What you will do
(A) Return, word for word, the portion of the sunscreen and melanoma passage from "Melanoma is a type" to "can get it.".
(B) According to the sunscreen and melanoma passage, what percentage of all skin cancer deaths are from malignant melanoma?

Excerpt to read

Since exposure to ultraviolet light (UV) - from the sun and tanning beds - is a major risk factor for melanoma, wearing sunscreen is top of the list as a prevention aid. But now, a new study published in the journal Nature suggests that sunscreen alone is not enough to protect against the disease.

According to the National Institutes of Health, the most common type of cancer in the country is skin cancer - the two most common being basal cell cancer and squamous cell cancer.

Melanoma is a major concern in the U.S., with rates of the disease increasing for at least three decades. In an attempt to reduce the skin cancer burden, public health campaigns worldwide are trying to encourage people to cover up in the sun, as well as wear sunscreen on exposed areas of skin.

Melanoma is a type of skin cancer - one of the rarer types - but the cause of most skin cancer related deaths. Malignant melanoma is caused by an uncontrolled growth of skin pigment cells (melancytes).

Seventy-five percent of all skin cancer deaths are from malignant melanoma. It is most commonly found among fair-skinned people. However, people of all skin types can get it.

Sunscreens are products combining several ingredients that help prevent the sun's ultraviolet radiation from reaching the skin. Two types of ultraviolet radiation, UVA and UVB, damage the skin and increase your risk of skin cancer. Sunscreens vary in their ability to protect against UVA and UVB.

Ultraviolet A (UVA) is the longer wave UV ray that causes lasting skin damage, skin aging, and can cause skin cancer. Ultraviolet B (UVB) is the shorter wave UV ray that causes sunburns, skin damage, and can cause skin cancer.

On June 14, 2011, the U.S. Food and Drug Administration (FDA) issued its long-awaited rules for sunscreen labels, enabling consumers to more easily identify sunscreens that offer safe and effective protection from the sun’s cancer-causing ultraviolet (UV) radiation. The new regulations went into effect in December 2012 for larger manufacturers.

Sunscreens may be labeled “broad-spectrum” if they provide protection against both UVA and UVB radiation according to FDA-sanctioned test methods.

Stored data entries
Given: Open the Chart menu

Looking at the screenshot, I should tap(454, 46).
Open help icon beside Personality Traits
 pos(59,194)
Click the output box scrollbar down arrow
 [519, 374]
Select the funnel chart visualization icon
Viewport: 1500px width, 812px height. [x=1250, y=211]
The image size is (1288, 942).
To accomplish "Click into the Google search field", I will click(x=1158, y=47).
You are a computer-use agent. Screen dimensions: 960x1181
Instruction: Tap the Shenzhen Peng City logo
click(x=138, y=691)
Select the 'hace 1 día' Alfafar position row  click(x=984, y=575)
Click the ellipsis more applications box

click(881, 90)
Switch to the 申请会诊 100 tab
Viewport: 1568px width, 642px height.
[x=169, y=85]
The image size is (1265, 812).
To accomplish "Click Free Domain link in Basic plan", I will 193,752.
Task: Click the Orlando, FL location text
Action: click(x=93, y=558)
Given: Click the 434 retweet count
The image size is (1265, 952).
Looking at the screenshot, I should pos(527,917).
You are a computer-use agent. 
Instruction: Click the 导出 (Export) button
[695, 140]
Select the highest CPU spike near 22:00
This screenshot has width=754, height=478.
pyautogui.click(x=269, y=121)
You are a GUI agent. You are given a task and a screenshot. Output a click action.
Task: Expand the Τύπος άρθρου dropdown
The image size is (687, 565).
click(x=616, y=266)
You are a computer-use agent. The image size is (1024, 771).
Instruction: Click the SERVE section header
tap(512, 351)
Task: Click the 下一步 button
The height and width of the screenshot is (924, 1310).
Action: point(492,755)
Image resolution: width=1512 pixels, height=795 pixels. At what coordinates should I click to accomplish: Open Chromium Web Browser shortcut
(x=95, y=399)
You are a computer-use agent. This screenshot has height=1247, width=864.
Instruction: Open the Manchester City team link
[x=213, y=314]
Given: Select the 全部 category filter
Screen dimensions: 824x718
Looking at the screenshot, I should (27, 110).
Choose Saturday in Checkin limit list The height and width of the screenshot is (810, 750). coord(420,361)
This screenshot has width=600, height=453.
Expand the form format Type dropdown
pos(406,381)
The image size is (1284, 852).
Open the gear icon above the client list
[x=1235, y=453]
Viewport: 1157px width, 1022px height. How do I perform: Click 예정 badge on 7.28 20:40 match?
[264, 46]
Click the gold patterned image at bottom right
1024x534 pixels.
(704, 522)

Answers by task
(A)
Melanoma is a type of skin cancer - one of the rarer types - but the cause of most skin cancer related deaths. Malignant melanoma is caused by an uncontrolled growth of skin pigment cells (melancytes).

Seventy-five percent of all skin cancer deaths are from malignant melanoma. It is most commonly found among fair-skinned people. However, people of all skin types can get it.

(B) Seventy-five percent.